Stored items:
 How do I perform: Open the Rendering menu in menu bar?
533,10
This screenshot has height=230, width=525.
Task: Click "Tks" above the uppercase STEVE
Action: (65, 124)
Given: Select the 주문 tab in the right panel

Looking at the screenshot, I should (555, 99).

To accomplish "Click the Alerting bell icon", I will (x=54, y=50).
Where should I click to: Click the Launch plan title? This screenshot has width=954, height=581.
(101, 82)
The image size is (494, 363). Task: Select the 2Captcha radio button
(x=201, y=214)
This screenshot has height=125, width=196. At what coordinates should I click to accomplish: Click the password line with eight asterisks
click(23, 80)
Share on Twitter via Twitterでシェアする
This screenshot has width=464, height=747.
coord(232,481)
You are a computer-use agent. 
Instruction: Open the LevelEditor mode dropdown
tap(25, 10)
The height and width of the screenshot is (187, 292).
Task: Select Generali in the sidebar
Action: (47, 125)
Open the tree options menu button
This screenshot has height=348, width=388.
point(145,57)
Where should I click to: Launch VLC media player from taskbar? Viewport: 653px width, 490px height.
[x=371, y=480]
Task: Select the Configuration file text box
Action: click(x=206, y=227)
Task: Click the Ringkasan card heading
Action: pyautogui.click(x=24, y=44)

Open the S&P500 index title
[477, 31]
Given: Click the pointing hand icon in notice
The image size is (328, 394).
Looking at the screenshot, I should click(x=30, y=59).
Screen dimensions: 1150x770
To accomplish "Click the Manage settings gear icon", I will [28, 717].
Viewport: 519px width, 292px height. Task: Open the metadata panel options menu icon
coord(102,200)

▶ [WHAT IS BEING ASKED] Say how many lines in the entries include the word "will", with no text around the number.

▶ [RESULT] 2